3. Order that Local Access be given 60 days after the resolution of all appeals to file a properly supported motion for attorney fees and costs directly related to the issue of the rated CDRs, from March 20, 2023, through the date of the resolution of any appeals.4. Otherwise, DENY the Motion for Sanctions.
NOTICE TO PARTIES
The party has fourteen days from the date the party is served a copy of this report to file written objections to this report's proposed findings and recommendations or to seek an extension of the fourteen-day deadline to file written objections. 28 U.S.C. § 636(b)(1)(C). A party's failure to file written objections waives that party's right to challenge on appeal any unobjected-to factual finding or legal conclusion the district judge adopts from the Report and Recommendation. See 11th Cir. R. 3-1; 28 U.S.C. § 636(b)(1).
Recommended in Orlando, Florida on September 6, 2024.
Footnotes
This Report & Recommendation (“R&R”) cites to material that has been filed under seal. However, consistent with Judge Berger's prior statement that proceedings in this Court are public and court filings are matters of public record, this R&R has been filed publicly. (Doc. 1201 at 1 n.2.)
Peerless appears to have received a litigation hold letter from its counsel on May 23, 2017; however, the contents of that letter are privileged and were redacted. (Def. Ex. 8 at Doc. 1347-2.) Thus, the undersigned cannot discern whether Peerless was told to retain the rated CDRs (Tr. 152:10–14), and the undersigned does not attribute any value to the purported litigation hold letter.

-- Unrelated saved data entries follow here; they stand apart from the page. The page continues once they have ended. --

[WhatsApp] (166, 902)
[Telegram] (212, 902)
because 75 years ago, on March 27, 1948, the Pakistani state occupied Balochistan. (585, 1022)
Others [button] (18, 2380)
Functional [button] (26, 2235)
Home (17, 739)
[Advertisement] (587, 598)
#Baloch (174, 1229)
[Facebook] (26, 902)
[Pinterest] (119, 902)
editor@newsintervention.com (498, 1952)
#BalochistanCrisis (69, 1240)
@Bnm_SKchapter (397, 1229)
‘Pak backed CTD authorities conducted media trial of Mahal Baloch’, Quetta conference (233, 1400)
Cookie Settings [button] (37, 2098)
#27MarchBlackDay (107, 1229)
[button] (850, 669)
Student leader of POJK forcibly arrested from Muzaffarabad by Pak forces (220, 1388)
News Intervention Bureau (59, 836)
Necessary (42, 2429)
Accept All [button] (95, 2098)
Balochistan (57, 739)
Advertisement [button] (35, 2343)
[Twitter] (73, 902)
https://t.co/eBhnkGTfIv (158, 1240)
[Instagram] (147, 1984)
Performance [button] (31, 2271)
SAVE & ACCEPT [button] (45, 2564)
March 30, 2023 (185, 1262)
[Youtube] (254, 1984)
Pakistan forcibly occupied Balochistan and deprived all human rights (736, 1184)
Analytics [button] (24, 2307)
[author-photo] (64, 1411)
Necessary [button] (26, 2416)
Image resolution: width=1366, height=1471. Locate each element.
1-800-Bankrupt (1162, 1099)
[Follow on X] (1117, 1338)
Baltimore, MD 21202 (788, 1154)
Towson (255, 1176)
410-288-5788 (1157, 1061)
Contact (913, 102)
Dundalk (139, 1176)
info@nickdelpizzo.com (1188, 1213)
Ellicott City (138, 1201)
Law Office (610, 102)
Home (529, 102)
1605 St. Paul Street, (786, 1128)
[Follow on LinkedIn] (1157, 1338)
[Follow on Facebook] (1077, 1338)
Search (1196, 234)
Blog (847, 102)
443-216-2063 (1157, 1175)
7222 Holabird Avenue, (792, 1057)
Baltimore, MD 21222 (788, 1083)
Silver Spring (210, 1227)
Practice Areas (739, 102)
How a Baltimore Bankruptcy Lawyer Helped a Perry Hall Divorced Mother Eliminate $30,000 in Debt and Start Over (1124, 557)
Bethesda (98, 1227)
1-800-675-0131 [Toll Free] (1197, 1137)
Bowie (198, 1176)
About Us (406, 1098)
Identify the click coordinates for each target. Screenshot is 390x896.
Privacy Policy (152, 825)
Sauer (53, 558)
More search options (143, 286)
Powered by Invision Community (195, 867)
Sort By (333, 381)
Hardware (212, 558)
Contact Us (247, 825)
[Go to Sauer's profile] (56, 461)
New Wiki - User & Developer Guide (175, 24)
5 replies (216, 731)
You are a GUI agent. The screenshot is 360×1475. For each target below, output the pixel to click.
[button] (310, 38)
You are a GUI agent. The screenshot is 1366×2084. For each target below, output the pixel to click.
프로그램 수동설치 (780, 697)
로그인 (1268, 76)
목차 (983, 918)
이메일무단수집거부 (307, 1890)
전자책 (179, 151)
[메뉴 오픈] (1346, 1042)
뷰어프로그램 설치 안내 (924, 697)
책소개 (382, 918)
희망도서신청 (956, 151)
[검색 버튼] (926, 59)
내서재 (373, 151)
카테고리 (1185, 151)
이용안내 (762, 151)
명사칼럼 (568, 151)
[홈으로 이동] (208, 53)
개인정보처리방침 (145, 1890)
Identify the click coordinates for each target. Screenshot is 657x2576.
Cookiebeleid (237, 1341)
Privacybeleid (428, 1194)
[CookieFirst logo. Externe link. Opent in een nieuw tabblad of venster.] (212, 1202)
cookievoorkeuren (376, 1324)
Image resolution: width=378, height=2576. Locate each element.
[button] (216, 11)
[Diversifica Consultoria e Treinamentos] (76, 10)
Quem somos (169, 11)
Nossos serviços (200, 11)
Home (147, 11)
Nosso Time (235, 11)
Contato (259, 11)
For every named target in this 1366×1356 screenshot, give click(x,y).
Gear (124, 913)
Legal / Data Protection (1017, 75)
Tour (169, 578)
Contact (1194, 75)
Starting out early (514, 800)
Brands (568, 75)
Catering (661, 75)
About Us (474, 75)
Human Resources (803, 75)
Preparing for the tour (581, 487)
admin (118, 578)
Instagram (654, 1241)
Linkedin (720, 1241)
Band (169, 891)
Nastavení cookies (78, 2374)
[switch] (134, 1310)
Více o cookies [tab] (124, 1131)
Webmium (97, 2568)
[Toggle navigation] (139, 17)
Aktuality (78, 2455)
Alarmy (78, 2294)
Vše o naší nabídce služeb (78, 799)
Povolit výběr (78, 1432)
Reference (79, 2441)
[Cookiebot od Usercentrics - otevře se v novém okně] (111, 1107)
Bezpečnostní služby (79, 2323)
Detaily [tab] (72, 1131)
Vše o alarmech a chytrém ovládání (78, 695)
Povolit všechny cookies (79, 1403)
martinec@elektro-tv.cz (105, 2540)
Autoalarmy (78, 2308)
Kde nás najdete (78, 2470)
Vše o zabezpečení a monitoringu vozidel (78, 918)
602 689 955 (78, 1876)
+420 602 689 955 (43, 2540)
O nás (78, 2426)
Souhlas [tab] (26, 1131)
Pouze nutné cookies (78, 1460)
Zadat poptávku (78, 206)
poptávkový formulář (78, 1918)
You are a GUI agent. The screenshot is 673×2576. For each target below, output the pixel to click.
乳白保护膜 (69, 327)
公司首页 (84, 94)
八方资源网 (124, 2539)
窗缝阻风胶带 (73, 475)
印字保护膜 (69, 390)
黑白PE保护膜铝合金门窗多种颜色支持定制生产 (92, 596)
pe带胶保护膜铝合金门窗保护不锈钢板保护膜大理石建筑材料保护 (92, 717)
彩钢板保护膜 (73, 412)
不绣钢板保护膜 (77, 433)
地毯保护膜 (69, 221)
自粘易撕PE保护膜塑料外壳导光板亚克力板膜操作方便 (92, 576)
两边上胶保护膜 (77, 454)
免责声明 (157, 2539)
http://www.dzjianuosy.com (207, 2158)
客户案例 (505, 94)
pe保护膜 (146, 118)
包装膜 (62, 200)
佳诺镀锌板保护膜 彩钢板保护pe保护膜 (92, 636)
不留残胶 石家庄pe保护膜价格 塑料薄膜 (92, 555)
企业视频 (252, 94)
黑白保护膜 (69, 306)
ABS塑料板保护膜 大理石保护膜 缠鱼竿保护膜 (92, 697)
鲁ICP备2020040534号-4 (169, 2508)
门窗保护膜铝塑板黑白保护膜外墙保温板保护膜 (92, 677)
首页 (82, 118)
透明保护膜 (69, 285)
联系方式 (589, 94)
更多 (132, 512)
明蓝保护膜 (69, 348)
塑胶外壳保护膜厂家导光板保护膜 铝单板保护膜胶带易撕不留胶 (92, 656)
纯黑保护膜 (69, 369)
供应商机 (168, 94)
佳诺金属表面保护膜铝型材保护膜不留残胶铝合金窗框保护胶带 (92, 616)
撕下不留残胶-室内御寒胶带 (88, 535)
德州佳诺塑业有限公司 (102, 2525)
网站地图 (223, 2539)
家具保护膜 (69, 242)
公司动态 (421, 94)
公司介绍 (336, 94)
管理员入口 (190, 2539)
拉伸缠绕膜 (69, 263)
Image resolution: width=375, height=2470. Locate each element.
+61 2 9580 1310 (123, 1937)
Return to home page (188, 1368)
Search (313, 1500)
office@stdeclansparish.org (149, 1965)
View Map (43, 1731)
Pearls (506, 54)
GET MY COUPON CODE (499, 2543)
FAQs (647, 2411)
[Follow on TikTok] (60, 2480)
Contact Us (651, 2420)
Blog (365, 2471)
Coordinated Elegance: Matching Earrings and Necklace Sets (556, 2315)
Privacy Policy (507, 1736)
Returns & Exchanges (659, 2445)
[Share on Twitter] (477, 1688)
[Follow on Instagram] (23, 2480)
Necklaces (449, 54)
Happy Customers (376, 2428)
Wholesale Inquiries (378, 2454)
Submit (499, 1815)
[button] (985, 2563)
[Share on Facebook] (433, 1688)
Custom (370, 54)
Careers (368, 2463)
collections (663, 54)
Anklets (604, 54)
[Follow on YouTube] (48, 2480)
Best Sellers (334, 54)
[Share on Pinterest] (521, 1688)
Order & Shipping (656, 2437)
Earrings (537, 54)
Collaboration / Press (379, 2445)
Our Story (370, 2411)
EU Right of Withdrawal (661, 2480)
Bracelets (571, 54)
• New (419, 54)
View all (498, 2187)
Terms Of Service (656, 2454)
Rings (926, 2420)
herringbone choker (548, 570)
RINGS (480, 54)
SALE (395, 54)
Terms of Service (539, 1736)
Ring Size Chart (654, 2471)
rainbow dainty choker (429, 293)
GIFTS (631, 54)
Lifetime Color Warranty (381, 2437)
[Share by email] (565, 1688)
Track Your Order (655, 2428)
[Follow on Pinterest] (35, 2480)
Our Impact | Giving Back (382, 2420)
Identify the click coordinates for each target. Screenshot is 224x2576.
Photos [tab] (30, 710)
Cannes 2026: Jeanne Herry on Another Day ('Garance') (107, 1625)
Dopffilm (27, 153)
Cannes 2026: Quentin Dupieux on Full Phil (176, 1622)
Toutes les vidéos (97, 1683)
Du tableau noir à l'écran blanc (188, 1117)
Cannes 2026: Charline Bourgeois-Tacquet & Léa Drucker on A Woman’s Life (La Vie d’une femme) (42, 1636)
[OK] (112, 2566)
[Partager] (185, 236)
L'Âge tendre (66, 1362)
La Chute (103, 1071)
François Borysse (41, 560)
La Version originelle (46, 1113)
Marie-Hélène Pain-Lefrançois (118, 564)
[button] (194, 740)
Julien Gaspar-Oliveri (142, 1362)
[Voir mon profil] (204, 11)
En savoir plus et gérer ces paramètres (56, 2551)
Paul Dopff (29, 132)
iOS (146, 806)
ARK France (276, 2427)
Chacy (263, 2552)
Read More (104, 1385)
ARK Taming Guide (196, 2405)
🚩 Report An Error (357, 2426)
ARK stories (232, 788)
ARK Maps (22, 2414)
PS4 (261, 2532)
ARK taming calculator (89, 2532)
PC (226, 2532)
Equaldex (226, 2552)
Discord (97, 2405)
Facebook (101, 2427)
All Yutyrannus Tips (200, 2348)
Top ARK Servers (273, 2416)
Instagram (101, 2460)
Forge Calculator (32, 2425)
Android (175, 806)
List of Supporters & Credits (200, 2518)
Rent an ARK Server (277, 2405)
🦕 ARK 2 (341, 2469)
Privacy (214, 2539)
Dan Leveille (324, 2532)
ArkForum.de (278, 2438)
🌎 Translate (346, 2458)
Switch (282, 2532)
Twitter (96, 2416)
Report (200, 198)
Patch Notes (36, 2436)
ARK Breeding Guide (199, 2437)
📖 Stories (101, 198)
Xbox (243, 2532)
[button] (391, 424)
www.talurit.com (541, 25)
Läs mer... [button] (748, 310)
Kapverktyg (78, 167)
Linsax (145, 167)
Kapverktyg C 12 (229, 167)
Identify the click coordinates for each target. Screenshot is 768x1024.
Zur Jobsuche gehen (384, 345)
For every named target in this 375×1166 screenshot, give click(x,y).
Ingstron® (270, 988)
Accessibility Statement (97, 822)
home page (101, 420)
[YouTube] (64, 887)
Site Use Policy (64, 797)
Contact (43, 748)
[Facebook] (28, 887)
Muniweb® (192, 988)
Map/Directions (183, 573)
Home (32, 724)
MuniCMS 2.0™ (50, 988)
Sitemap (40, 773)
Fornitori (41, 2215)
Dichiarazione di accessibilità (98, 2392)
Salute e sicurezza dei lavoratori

The Court may take judicial notice of “a fact that is not subject to reasonable dispute because it ... can be accurately and readily determined from sources whose accuracy cannot reasonably be questioned.” Fed. R. Evid. 201(b)(2). The Court takes judicial notice of filings on its docket. See Fed. R. Evid. 201(c)(1); United States. v. Clayton, No. 3:16-cv-404-J-34MCR, 2020 WL 3428065, at *2 n.2 (M.D. Fla. June 23, 2020) (taking judicial notice of its own docket).